## Exercise inputs

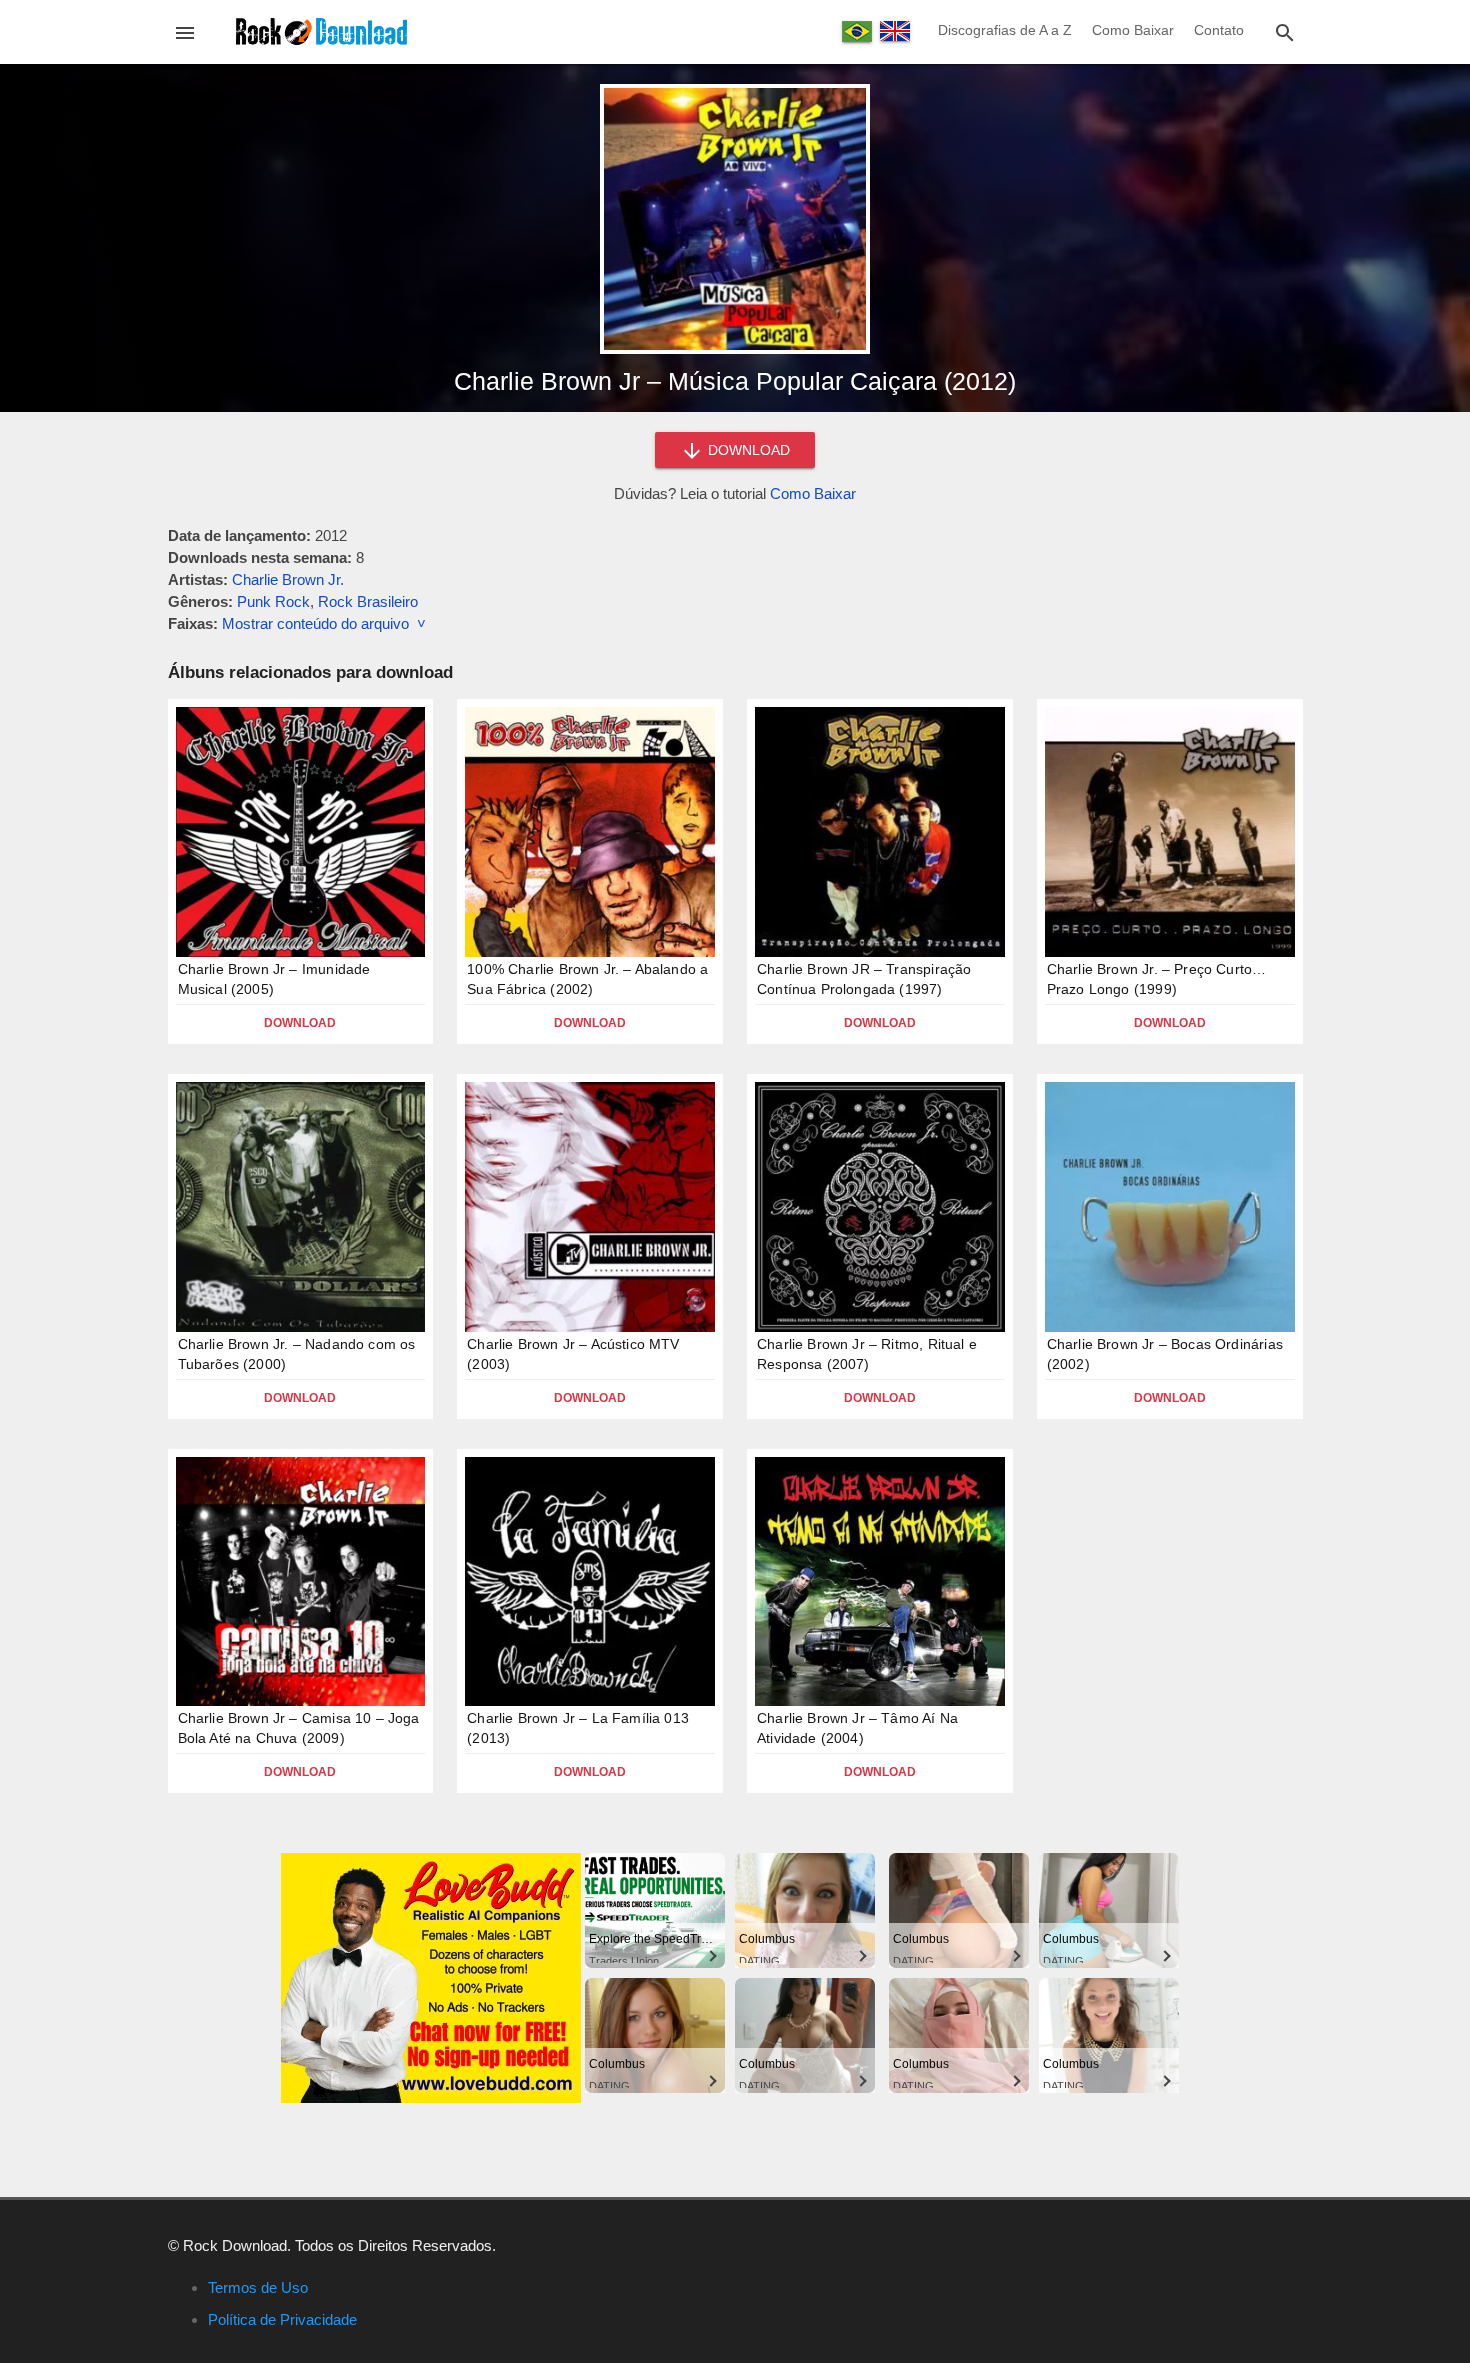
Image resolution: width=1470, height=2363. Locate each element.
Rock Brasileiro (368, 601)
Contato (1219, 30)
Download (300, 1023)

==

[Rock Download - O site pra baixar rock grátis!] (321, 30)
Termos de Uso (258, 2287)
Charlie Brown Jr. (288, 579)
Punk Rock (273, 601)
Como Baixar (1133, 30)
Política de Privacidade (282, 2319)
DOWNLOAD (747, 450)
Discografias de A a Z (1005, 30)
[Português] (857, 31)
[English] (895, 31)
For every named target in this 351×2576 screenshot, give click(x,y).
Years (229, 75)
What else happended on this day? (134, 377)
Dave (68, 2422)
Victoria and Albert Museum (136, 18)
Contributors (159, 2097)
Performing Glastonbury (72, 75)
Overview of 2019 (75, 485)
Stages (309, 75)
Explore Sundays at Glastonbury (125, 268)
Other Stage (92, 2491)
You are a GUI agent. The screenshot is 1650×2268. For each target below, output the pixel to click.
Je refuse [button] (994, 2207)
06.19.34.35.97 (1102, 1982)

## Assigned task
From the listing above, repeat exactly the lines starting at the line that includes "Image resolution: width=1470, height=2363." and ending at the line that includes "Download (300, 1023)", with nothing outside that span.

## Answer for this exercise
Image resolution: width=1470, height=2363. Locate each element.
Rock Brasileiro (368, 601)
Contato (1219, 30)
Download (300, 1023)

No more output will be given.